■ Task statement ■
Arrange every line of the records below as a Markdown table with two columns, Row and Entry, numbering each line in Row and skipping any blank lines. Omit the pictures from your table.

■ Material provided ■

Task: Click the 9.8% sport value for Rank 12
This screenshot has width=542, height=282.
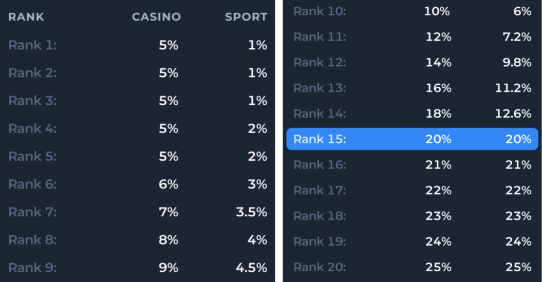Action: point(517,63)
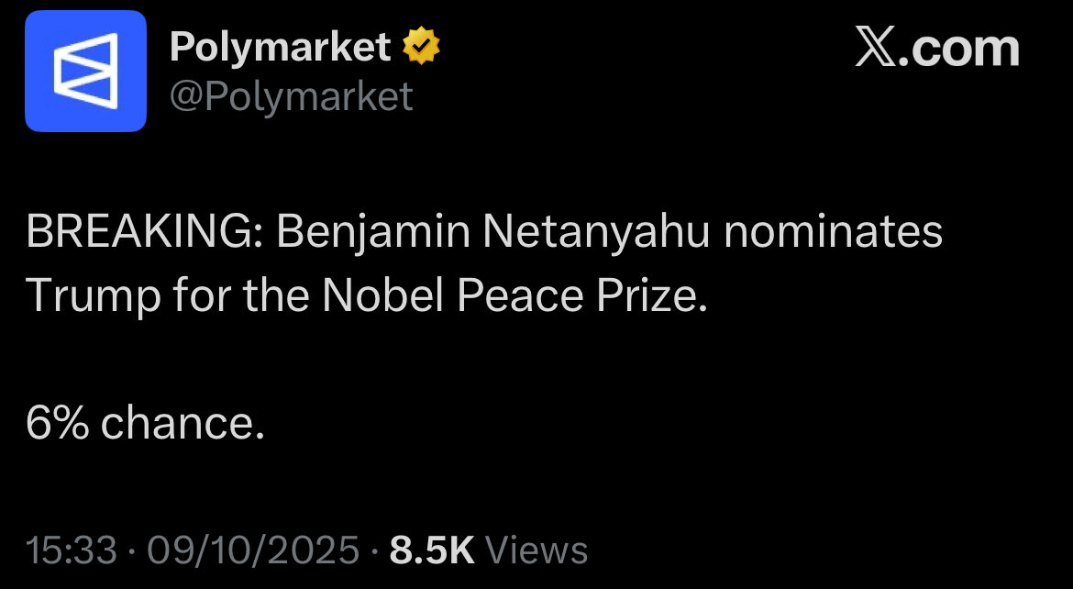Open the Polymarket display name link
The height and width of the screenshot is (589, 1073).
[x=281, y=47]
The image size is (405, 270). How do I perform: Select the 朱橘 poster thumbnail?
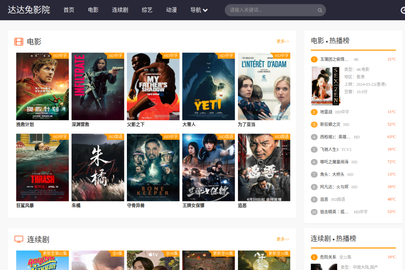click(98, 167)
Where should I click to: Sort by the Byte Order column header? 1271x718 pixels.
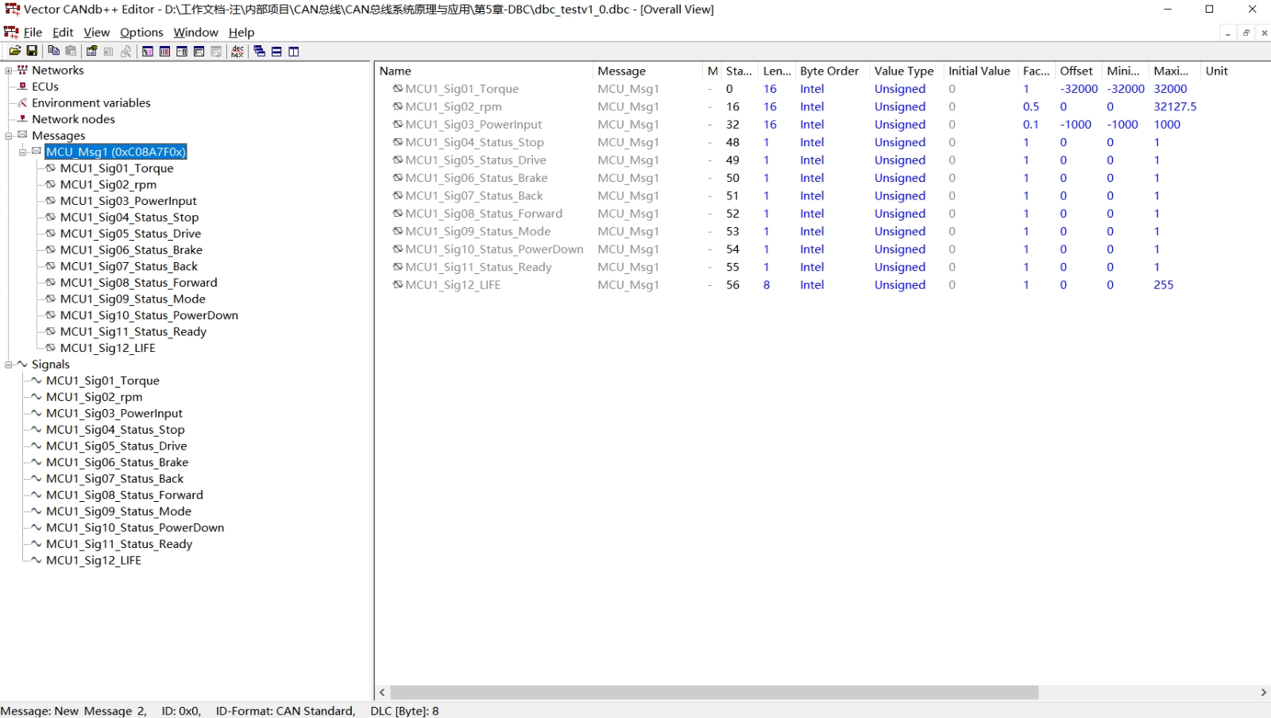tap(829, 71)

■ Output of the task ■
| Row | Entry |
|---|---|
| 1 | Task: Click the 9.8% sport value for Rank 12 |
| 2 | This screenshot has width=542, height=282. |
| 3 | Action: point(517,63) |
| 4 | Open the Polymarket display name link |
| 5 | The height and width of the screenshot is (589, 1073). |
| 6 | [x=281, y=47] |
| 7 | The image size is (405, 270). How do I perform: Select the 朱橘 poster thumbnail? |
| 8 | click(98, 167) |
| 9 | Where should I click to: Sort by the Byte Order column header? 1271x718 pixels. |
| 10 | tap(829, 71) |